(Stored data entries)
###

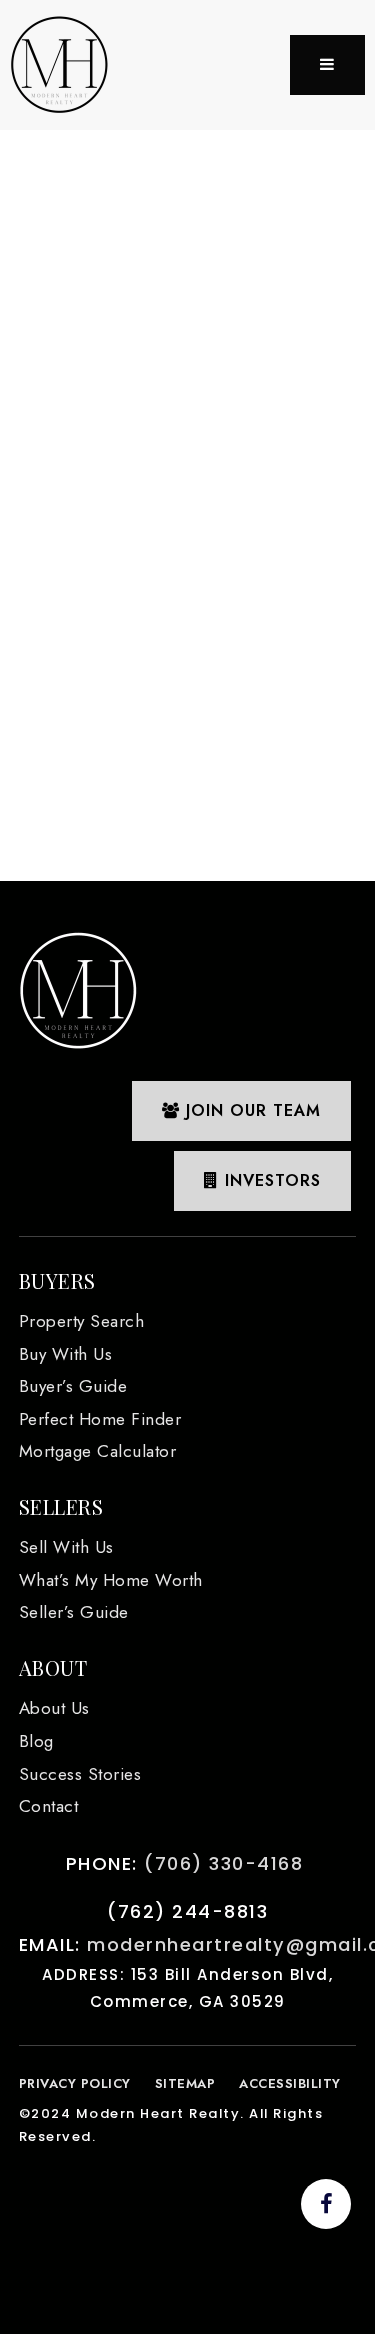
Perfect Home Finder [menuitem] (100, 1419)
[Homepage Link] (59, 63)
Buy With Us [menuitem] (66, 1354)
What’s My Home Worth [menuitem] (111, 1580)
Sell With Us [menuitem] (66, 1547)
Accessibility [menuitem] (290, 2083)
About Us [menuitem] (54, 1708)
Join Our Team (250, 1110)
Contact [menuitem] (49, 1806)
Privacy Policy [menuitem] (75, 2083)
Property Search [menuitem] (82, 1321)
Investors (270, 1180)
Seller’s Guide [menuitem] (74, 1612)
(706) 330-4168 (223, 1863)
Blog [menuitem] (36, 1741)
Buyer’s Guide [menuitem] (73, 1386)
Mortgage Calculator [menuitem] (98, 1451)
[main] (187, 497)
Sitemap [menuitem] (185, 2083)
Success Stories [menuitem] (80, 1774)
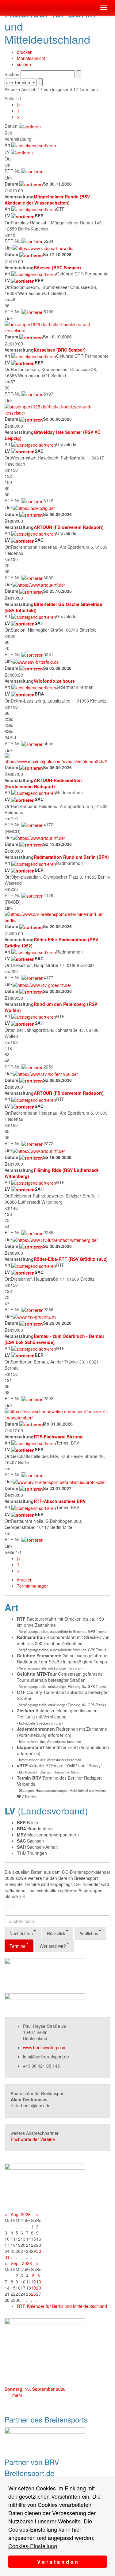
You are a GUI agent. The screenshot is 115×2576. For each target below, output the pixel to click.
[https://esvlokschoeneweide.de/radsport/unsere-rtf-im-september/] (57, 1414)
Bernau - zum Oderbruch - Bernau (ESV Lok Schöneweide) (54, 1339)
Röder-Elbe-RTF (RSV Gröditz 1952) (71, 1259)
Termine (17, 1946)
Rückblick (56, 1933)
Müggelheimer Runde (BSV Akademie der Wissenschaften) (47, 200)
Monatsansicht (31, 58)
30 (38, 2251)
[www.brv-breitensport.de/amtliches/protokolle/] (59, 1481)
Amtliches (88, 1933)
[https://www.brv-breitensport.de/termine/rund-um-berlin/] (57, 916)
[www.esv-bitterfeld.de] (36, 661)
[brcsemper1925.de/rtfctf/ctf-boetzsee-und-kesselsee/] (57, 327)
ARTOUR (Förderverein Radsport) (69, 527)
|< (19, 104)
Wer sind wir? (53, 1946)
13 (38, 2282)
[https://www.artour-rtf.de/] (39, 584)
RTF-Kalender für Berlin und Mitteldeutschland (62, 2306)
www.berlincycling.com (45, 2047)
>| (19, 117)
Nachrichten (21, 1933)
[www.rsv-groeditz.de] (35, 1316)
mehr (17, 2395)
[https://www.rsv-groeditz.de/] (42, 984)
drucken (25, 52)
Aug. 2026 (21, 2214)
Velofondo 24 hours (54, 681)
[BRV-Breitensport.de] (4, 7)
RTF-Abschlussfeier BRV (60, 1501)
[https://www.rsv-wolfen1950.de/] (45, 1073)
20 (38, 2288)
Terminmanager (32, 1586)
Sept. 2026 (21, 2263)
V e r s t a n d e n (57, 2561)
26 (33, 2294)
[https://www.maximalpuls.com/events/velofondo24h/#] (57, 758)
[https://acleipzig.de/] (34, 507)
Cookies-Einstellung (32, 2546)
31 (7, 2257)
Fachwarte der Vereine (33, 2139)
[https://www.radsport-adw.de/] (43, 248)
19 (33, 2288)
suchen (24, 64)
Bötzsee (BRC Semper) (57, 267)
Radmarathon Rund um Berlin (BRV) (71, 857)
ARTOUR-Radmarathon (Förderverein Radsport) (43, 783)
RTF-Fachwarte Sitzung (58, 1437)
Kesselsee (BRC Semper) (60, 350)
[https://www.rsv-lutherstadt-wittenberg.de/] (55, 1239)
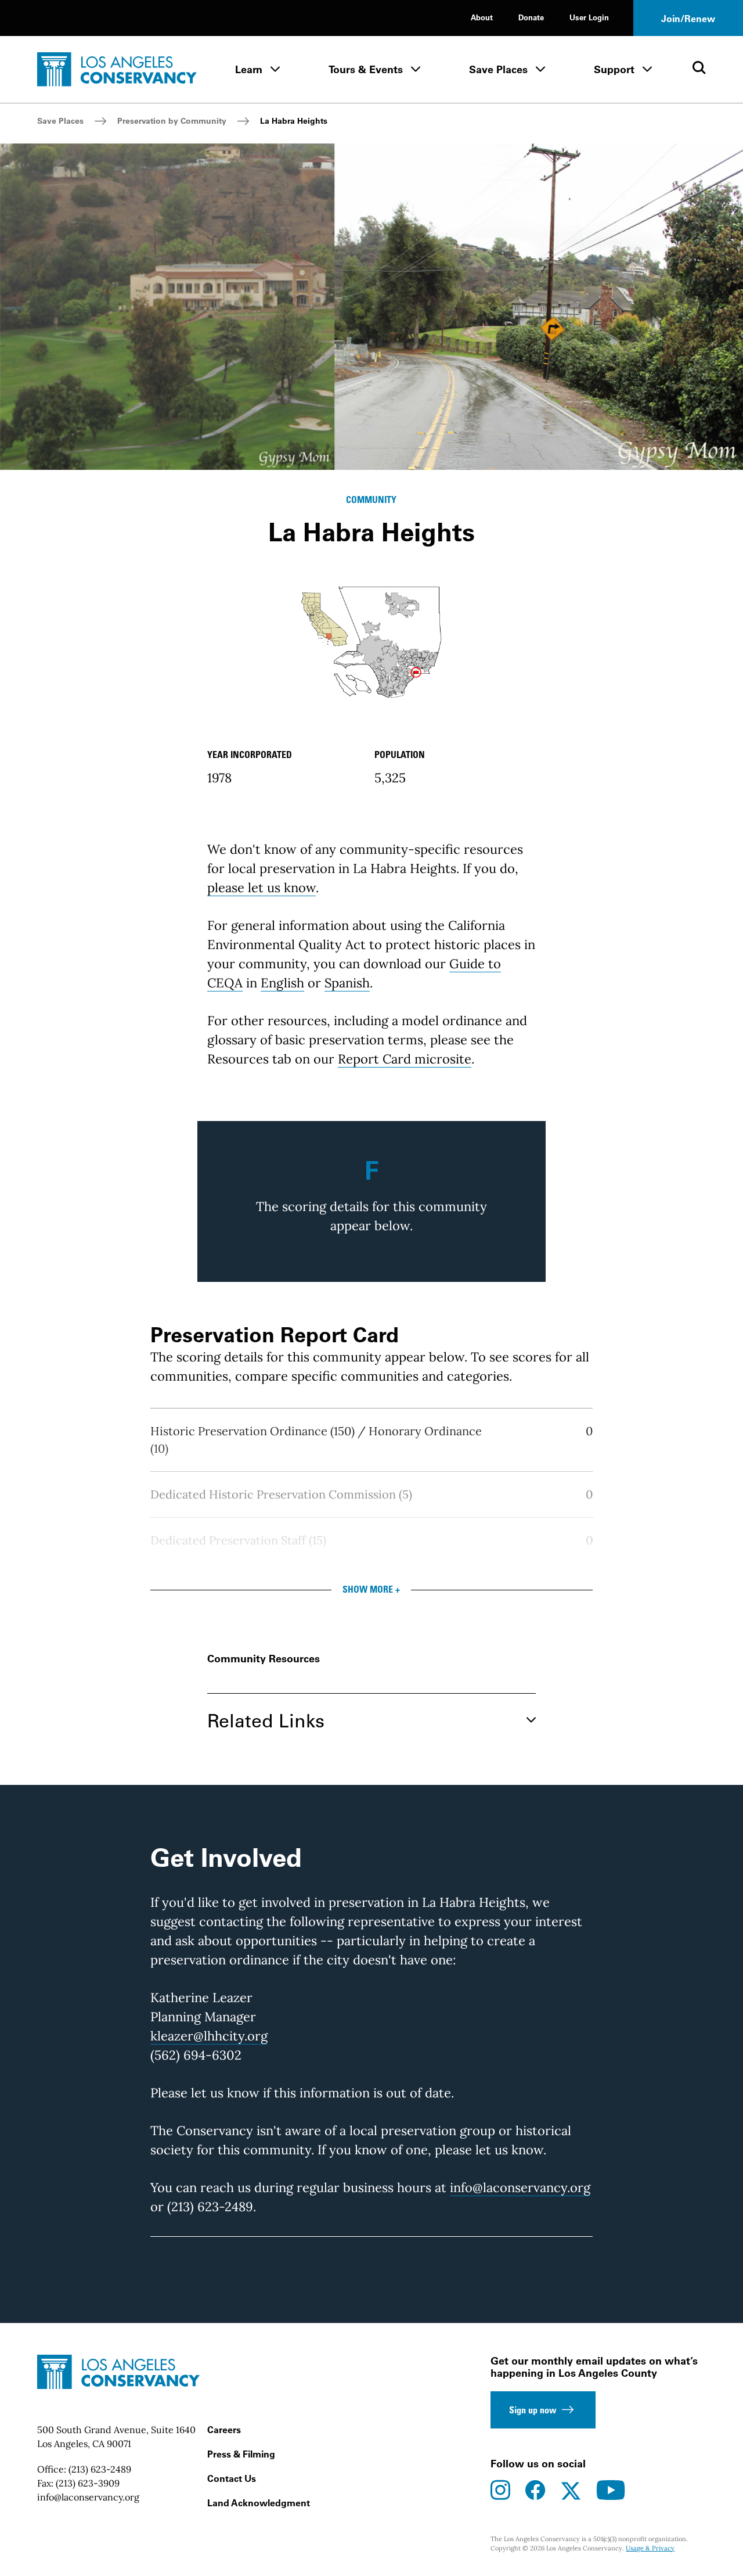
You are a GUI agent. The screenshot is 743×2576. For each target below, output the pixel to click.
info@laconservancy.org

###

* DESCRIPTION OF THE TASK
What you give back should be exactly the lines of the data above from the line with "suchen (24, 64)" through the line with "[https://www.rsv-lutherstadt-wittenberg.de/] (55, 1239)", both of those included, and nothing more.

* RESULT OF THE EXERCISE
suchen (24, 64)
Bötzsee (BRC Semper) (57, 267)
Radmarathon Rund um Berlin (BRV) (71, 857)
ARTOUR-Radmarathon (Förderverein Radsport) (43, 783)
RTF-Fachwarte Sitzung (58, 1437)
Kesselsee (BRC Semper) (60, 350)
[https://www.rsv-lutherstadt-wittenberg.de/] (55, 1239)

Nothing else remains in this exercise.